Police initially were not certain whether the two incidents were related. The shootings had occurred within half an hour of each other but several miles apart.

Surveillance photos from the 11 a.m. shootings at the cafe showed a man with dark hair, a beard and a pale blue jacket.

In the second incident, which happened about 11:30 a.m., police said a man shot a woman and drove off in a black sport utility vehicle. It was found abandoned several miles away in West Seattle, with a gun on the seat.

While a massive dragnet was underway in the neighborhood near the cafe, plainclothes detectives began combing the area where the black SUV was found, Pugel said.

An officer in West Seattle saw a man who appeared to resemble the one in the cafe surveillance photos, Pugel said.
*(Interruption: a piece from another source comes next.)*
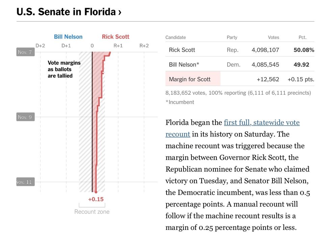This screenshot has height=236, width=331.
Task: Click the Rick Scott chart legend label
Action: pos(116,37)
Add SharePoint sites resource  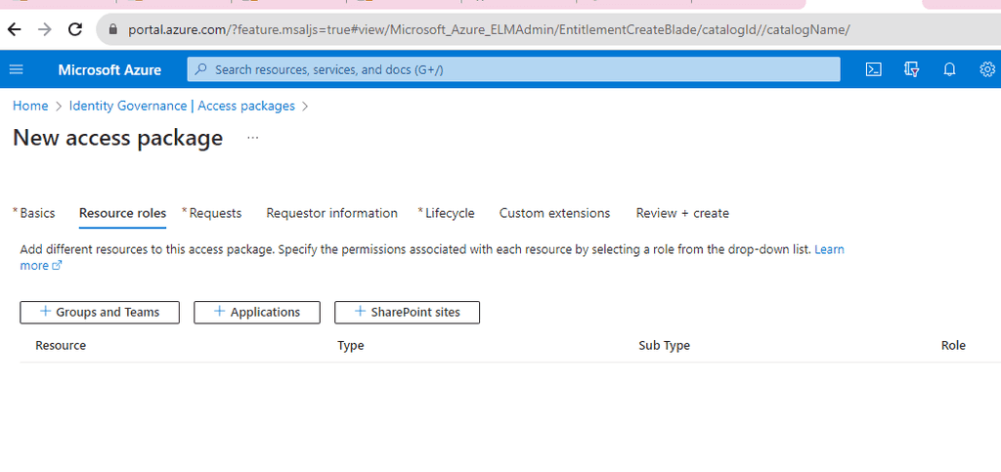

The officer called for backup. As uniformed officers and a SWAT team arrived, the man knelt down in the street and shot himself in the head, police said. He died later at a hospital.

Seattle police spokesman Mark Jamieson said witnesses had identified an item carried by the gunman in both shootings, which convinced them that a single man was responsible.

“We now feel confident in connecting the two,” Pugel told reporters.

A police source told the Seattle Times the suspect had been identified as Ian Lee Stawicki, 40, of Seattle. Stawicki’s family said he had mental problems that had led them to fear something could go wrong.

“It’s no surprise to me this happened,” his brother, Andrew Stawicki of Ellensburg, Wash., told the newspaper. “We could see this coming. Nothing good is going to come with that much anger inside of you.”

The five homicides Wednesday bring Seattle’s total this year to 21 — matching the total for all of 2011.